[Task instructions] From the entries below, return exactly the lines beginning at the one that contains "1218x849 pixels." and ending at the one that contains "Task: Expand the Downloads navigation menu", both of them included, and only those lines.
╭─ Source data
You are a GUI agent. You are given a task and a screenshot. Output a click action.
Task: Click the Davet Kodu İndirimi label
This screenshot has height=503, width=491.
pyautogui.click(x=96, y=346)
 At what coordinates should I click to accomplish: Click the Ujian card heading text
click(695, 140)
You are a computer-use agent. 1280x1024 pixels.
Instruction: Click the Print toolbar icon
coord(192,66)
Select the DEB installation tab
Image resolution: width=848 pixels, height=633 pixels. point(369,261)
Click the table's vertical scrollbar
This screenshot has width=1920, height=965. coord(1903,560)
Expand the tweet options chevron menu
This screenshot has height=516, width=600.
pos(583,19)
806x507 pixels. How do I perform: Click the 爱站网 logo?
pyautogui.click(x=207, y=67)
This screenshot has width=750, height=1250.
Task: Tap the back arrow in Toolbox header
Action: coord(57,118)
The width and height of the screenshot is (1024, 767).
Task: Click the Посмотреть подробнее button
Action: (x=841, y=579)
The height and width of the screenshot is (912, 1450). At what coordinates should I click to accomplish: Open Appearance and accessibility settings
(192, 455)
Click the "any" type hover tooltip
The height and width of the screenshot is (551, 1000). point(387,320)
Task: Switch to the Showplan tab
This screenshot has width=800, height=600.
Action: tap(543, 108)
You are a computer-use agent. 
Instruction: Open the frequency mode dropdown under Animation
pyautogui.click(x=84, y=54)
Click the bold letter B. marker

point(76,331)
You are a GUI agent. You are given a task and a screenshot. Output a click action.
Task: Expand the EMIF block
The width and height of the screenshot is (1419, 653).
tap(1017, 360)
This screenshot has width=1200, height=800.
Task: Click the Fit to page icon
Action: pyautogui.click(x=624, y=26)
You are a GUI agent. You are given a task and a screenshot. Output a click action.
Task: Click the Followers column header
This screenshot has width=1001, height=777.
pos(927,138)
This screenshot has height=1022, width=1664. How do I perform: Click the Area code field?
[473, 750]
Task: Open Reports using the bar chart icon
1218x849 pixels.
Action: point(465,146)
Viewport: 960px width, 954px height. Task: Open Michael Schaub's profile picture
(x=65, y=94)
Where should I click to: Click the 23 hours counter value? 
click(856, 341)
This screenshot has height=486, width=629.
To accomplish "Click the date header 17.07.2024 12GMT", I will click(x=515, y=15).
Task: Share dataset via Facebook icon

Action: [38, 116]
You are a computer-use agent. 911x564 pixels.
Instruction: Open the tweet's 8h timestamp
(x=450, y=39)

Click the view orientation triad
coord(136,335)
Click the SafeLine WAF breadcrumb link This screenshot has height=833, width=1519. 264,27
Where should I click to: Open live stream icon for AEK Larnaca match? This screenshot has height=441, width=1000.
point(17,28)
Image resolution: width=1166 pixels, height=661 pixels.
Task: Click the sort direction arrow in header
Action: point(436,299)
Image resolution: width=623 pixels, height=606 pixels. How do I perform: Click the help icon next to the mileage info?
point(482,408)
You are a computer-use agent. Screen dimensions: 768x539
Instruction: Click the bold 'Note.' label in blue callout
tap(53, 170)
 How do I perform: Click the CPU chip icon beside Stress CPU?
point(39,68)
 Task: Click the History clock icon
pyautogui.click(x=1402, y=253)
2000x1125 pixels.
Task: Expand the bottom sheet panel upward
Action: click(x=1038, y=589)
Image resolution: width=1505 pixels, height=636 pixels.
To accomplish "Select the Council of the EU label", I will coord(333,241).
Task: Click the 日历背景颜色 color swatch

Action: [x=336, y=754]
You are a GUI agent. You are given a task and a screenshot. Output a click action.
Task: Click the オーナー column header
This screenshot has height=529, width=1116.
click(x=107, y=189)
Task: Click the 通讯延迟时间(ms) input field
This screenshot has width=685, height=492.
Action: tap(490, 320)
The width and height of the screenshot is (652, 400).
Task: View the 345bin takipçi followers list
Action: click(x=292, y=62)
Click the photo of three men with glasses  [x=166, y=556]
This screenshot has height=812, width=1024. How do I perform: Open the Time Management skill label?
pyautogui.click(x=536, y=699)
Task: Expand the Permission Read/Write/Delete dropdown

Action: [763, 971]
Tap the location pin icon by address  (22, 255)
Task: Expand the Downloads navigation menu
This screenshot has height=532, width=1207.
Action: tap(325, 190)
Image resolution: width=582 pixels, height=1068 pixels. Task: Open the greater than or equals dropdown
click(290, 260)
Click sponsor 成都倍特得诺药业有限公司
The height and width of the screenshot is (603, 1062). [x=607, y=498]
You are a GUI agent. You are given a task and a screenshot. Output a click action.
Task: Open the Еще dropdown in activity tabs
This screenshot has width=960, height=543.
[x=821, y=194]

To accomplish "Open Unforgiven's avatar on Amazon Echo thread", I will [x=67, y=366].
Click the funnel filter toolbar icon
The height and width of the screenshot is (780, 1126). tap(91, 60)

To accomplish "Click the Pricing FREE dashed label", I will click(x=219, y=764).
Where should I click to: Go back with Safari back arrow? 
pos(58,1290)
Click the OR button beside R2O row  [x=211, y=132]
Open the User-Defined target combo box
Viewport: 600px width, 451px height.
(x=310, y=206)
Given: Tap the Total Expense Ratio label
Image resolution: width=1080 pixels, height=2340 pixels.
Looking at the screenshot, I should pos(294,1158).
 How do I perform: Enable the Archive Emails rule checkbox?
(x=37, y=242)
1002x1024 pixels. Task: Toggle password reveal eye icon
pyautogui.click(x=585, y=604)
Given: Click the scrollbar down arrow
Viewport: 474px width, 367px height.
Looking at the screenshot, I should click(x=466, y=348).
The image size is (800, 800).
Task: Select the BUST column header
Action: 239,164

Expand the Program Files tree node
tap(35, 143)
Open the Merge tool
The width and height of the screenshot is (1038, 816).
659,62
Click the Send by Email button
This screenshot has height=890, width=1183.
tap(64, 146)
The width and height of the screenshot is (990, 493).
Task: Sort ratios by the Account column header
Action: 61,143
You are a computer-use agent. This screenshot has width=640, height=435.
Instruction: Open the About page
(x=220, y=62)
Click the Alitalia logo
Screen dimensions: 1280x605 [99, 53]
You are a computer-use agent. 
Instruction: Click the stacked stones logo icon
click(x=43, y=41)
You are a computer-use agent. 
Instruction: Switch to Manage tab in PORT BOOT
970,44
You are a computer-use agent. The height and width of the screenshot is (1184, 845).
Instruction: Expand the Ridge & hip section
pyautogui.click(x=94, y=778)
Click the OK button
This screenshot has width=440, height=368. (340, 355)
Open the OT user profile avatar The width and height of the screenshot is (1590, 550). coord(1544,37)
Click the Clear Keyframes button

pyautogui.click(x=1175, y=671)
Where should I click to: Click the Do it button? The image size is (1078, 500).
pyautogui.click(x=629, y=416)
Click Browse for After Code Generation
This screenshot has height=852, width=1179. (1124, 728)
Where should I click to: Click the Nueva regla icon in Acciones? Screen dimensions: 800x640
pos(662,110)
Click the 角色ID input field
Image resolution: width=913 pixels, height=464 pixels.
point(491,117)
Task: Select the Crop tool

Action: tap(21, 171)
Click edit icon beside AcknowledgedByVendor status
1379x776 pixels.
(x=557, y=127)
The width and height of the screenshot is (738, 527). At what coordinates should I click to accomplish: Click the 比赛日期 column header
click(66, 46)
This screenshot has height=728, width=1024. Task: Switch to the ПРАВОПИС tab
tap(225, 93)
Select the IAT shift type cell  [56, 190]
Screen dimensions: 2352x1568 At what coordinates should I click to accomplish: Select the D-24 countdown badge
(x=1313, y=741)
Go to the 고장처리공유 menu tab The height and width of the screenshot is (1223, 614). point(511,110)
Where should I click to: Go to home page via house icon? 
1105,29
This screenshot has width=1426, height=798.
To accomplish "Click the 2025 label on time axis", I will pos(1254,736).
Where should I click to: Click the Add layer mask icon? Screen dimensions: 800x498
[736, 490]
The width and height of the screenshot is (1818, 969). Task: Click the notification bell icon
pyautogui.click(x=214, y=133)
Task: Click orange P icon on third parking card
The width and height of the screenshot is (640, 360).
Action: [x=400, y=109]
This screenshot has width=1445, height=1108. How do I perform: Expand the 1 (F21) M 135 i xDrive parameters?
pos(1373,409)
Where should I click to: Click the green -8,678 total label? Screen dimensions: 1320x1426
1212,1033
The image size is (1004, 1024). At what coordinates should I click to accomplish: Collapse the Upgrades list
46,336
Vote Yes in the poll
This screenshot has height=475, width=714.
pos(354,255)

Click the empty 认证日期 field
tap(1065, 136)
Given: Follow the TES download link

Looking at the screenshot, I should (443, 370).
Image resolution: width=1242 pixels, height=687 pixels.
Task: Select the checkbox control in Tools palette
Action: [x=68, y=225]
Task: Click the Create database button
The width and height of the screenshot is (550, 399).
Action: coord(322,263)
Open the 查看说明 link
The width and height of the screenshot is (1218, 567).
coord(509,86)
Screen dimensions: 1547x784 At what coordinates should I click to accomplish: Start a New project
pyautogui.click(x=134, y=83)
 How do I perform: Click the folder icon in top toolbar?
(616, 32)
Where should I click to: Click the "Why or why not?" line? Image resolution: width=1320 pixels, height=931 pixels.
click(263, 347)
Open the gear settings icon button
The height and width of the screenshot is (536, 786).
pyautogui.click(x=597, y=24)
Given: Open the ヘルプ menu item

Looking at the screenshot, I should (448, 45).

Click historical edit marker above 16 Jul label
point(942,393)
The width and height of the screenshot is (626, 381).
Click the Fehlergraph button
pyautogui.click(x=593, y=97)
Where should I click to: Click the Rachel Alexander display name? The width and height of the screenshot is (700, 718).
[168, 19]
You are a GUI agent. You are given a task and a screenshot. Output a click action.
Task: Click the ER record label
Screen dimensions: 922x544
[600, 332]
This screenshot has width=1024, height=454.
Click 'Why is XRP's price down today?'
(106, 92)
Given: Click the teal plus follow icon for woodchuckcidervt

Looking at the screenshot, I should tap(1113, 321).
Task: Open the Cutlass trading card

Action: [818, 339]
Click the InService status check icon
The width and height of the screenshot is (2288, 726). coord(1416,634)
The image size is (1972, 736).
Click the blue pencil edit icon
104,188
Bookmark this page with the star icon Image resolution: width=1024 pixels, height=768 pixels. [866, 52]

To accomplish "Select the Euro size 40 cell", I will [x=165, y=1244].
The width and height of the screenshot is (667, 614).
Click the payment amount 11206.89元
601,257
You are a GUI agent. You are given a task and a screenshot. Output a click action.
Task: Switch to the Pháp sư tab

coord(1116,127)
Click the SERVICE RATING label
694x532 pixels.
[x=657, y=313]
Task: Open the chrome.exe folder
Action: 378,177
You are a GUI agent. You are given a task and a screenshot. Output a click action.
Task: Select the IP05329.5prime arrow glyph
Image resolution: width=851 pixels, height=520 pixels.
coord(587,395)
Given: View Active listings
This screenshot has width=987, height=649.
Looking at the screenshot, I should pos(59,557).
╰─
[Reply to the exercise]
1218x849 pixels.
Action: point(465,146)
Viewport: 960px width, 954px height. Task: Open Michael Schaub's profile picture
(x=65, y=94)
Where should I click to: Click the 23 hours counter value? 
click(856, 341)
This screenshot has height=486, width=629.
To accomplish "Click the date header 17.07.2024 12GMT", I will click(x=515, y=15).
Task: Share dataset via Facebook icon

Action: [38, 116]
You are a computer-use agent. 911x564 pixels.
Instruction: Open the tweet's 8h timestamp
(x=450, y=39)

Click the view orientation triad
coord(136,335)
Click the SafeLine WAF breadcrumb link This screenshot has height=833, width=1519. 264,27
Where should I click to: Open live stream icon for AEK Larnaca match? This screenshot has height=441, width=1000.
point(17,28)
Image resolution: width=1166 pixels, height=661 pixels.
Task: Click the sort direction arrow in header
Action: point(436,299)
Image resolution: width=623 pixels, height=606 pixels. How do I perform: Click the help icon next to the mileage info?
point(482,408)
You are a computer-use agent. Screen dimensions: 768x539
Instruction: Click the bold 'Note.' label in blue callout
tap(53, 170)
 How do I perform: Click the CPU chip icon beside Stress CPU?
point(39,68)
 Task: Click the History clock icon
pyautogui.click(x=1402, y=253)
2000x1125 pixels.
Task: Expand the bottom sheet panel upward
Action: click(x=1038, y=589)
Image resolution: width=1505 pixels, height=636 pixels.
To accomplish "Select the Council of the EU label", I will coord(333,241).
Task: Click the 日历背景颜色 color swatch

Action: [x=336, y=754]
You are a GUI agent. You are given a task and a screenshot. Output a click action.
Task: Click the オーナー column header
This screenshot has height=529, width=1116.
click(x=107, y=189)
Task: Click the 通讯延迟时间(ms) input field
This screenshot has width=685, height=492.
Action: tap(490, 320)
The width and height of the screenshot is (652, 400).
Task: View the 345bin takipçi followers list
Action: click(x=292, y=62)
Click the photo of three men with glasses  [x=166, y=556]
This screenshot has height=812, width=1024. How do I perform: Open the Time Management skill label?
pyautogui.click(x=536, y=699)
Task: Expand the Permission Read/Write/Delete dropdown

Action: [763, 971]
Tap the location pin icon by address  (22, 255)
Task: Expand the Downloads navigation menu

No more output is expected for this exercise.